AutoBat said:You'll need to block the trem from floating anyhow, so I'd go the non-recessed w/angled neck pocket.
If you require the ability to pull up on the trem you'll want a recessed route, some sort of trem setter facsimile, and you'll need to route the additional space for the d tuna.
Street Avenger said:A recessed rout and a "trem-setter" device is far more useful.
Street Avenger said:I bought a D-Tuna and it didn't work worth a damn.
You're better off without one. A recessed rout and a "trem-setter" device is far more useful.
TonyFlyingSquirrel said:I had the tremsetter, never felt "natural" to me, just felt like a door on a double hinge.
Cagey said:TonyFlyingSquirrel said:I had the tremsetter, never felt "natural" to me, just felt like a door on a double hinge.
Same here. Had one back when they first came out, and it only worked if you spent a million years adjusting it, then it felt funny anyway. Waste of time, money and effort if you ask me.
Super Turbo Deluxe Custom said:A decent set of tuners and properly cut nut for drop D execution at the headstock are negated by the use of a double locking system.
It's also neat to hear feedback on the D-tuna. I always wondered how that was supposed to work on a floating trem. Also, did 80s shredding machines have D-tunas?
Cagey said:Actually, if you get a good set of tuners and well-made nut, detuning/retuning manually isn't a big issue. Where people run into problems stems more from tuners that have too much backlash or too many winds, or a nut that hangs the string up. That means staying away from Klusons or any other kind of non-locking tuner, and spending the time/money to get a good nut.
TonyFlyingSquirrel said:I use 4 springs with my trems, they don't move as much in free floating mode that way, they stay in tune better.
Cagey said:TonyFlyingSquirrel said:I use 4 springs with my trems, they don't move as much in free floating mode that way, they stay in tune better.
That's been my experience as well. You also get a more reliable return to neutral.
Some complain that it makes the wang bar tighter, but I don't know how that could be. If there's a 110 pound pull on the strings, there needs to be a corresponding 110 pound pull on the springs, or the bridge won't float. 1 spring, 10 springs, it doesn't matter.

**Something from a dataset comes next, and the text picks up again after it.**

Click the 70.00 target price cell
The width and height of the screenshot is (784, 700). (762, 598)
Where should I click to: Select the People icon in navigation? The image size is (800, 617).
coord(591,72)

It's a balancing act. You can't have one side pull harder than the other unless you're one of those who's set up the bridge to bang into the body so it's in "dive only" mode.
And if you want to see how unreliable a return to neutral can be, get yourself a Jaguar/Jazzmaster vibrato tailpiece, or a Bigsby. They only have ONE spring. Tune one of those bitches up and if you're sensitive to tuning, you better not touch that wang bar.